I have dynamically allocated 2D array. Here is the code

int **arrofptr ;
arrofptr = (int **)malloc(sizeof(int *) * 2);
arrofptr[0] = (int *)malloc(sizeof(int)*6144);
arrofptr[1] = (int *)malloc(sizeof(int)*4800);

Now i have to know that how many bytes are allocated in arrofptr,arrofptr[0],arrofptr[1]? is there any way to know the size?

if we will print

sizeof(arrofptr);
sizeof(arrofptr[0]);
sizeof(arrofptr[1]);

then it will print 4.

You can't find size of arrofptr, because it is only a pointer to pointer. You are defining an array of arrays using that. There's no way to tell the size information with only a pointer, you need to maintain the size information yourself.
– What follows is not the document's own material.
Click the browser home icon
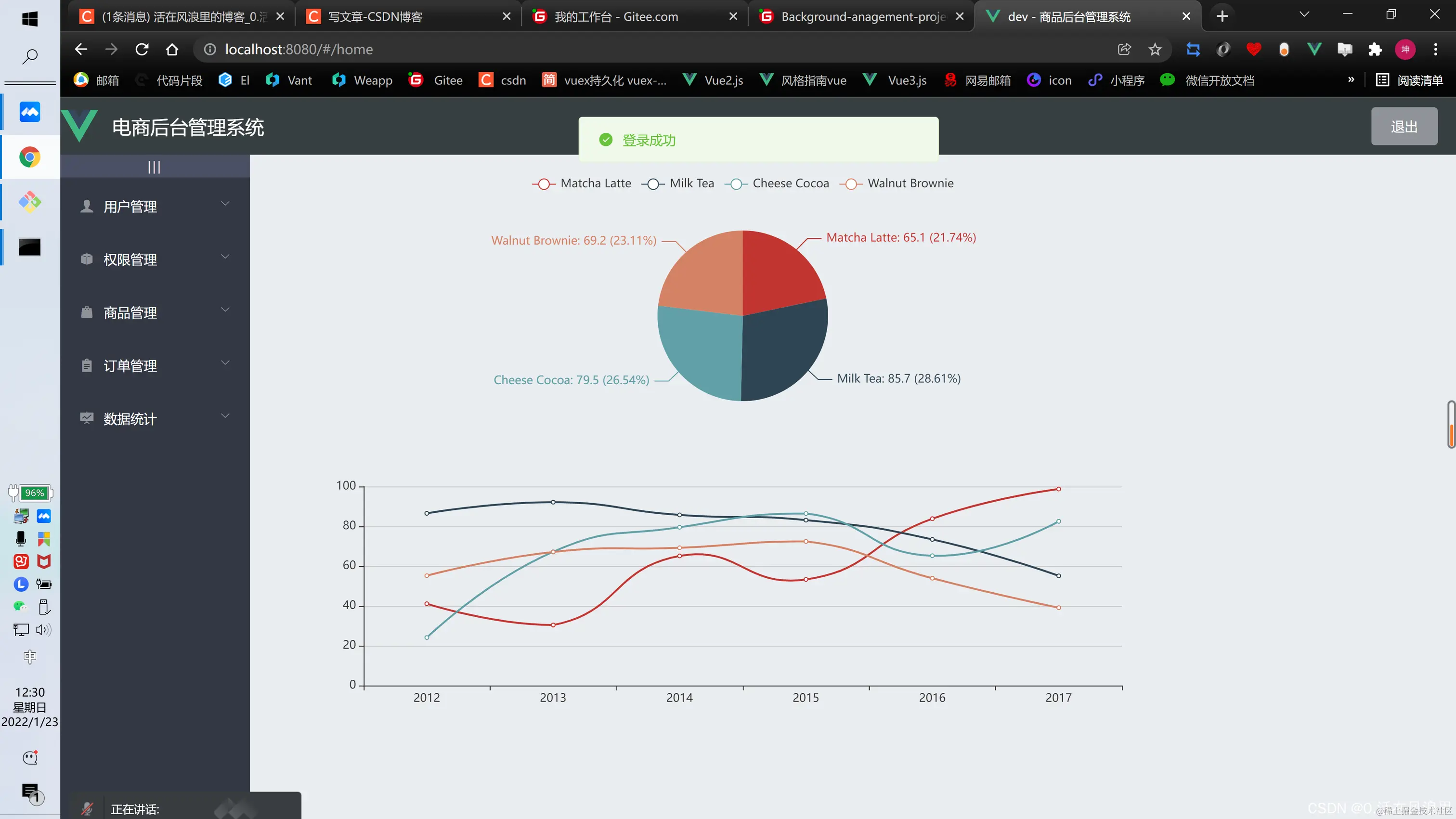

The only return value you get from malloc() is a pointer to the first byte of the allocated region (or NULL on failure). There is no portable, standard, way of getting the associated allocation size from such a pointer, so in general the answer is no.

The C way is to represent arrays and buffers in general with a pair of values: a base address and a size. The latter is typically of the type size_t, the same as the argument to malloc(), by the way.

if you want to keep track of the size of an allocated block of code you would need to store that information in the memory block that you allocate e.g.

// allocate 1000 ints plus one int to store size

int* p = malloc(1000*sizeof(int) + sizeof(int)); 
*p = (int)(1000*sizeof(int));
p += sizeof(int);

...

void foo(int *p)
{
  if (p)
  {
    --p;
    printf( "p size is %d bytes", *p );
  }
}

alt. put in a struct

struct
{
  int size;
  int *array;
} s;

You can't get the length of dynamically allocated arrays in C (2D or otherwise). If you need that information save it to a variable (or at least a way to calculate it) when the memory is initially allocated and pass the pointer to the memory and the size of the memory around together.

In your test case above sizeof is returning the size of the pointer, and thus your calculation the size of the pointers is usually 4, this is why you got 4 and is likely to have the trivial result of 4, always.